The third saying addressed marketplace issues ("what does it profit them if they gain the whole world, but lose or forfeit themselves"). Here we note that the NRSV plural translation, adopted for the sake of inclusiveness, takes some of the edge off challenges Jesus addresses to each person. Jesus contends that there are dimensions of life vital to happiness which cannot be satisfied by possessions or wealth. [Emphasis added.]Taking the issues I have highlighted one at a time, where does Bishop Prendergast get the notion that Jesus has the marketplace in mind here? I suspect he gets it from one word and that word is "profit". But this is to read a modern usage back into the ancient world. For us, "profit" is a word that applies narrowly to marketplace goods. The world of Jesus saw all goods in the same terms. Good luck and semen were limited goods in the same sense that money and tradeable commodities were for them.

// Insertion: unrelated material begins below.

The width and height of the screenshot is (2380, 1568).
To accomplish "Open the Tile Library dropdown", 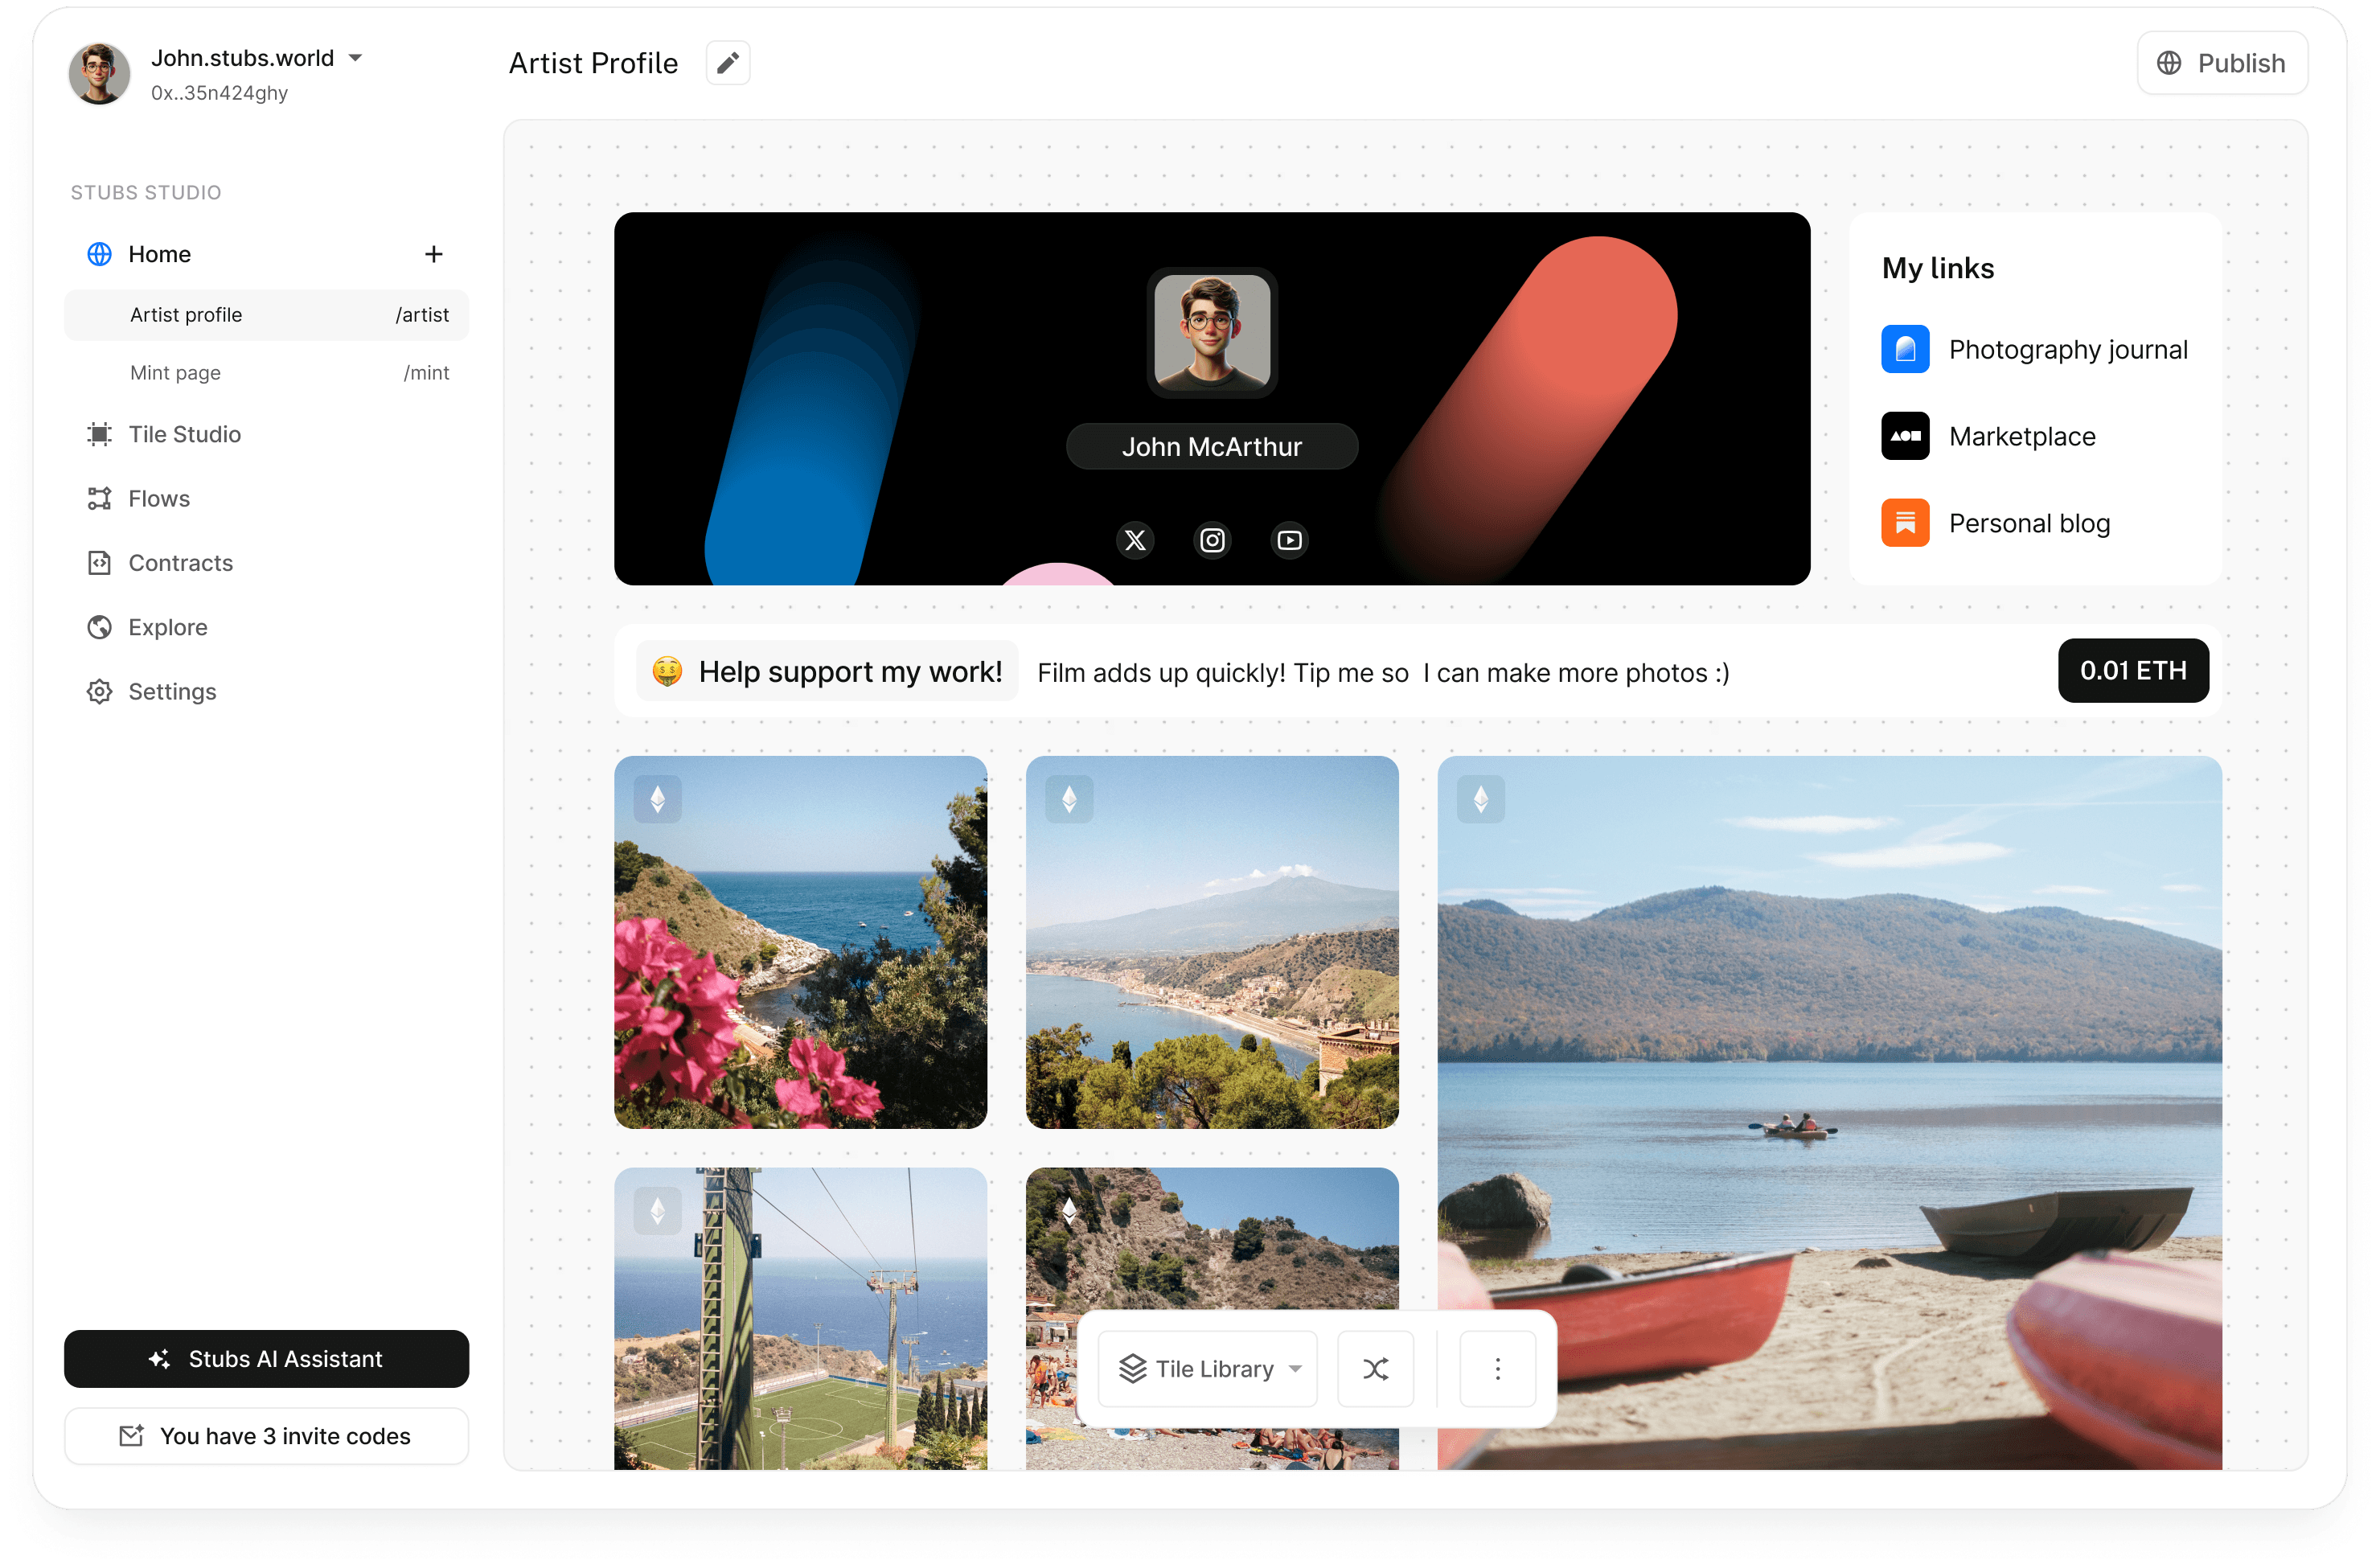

In context, by saying "profit" Jesus simply means what do they gain.
More importantly, Jesus is not speaking of profit or gain in general here but of a very specific type of gain. He is saying, what good would it do you if you gained "the whole world" only to lose yourself. This is a question that applies more to the politically and socially ambitious than it does to someone making their living in the marketplace. (And, lest we forget, the reason most people go into the marketplace is love; they do it to make enough money to provide shelter, food and clothing for their families.)
Sadly, this focus on an economic issue leads my Bishop (who is an excellent Bishop) to wind up with a point that is trite and trivially obvious in the sentence emphasized in the quoted bit above. Jesus is making the far more profound point that our lives have to aimed at the right thing.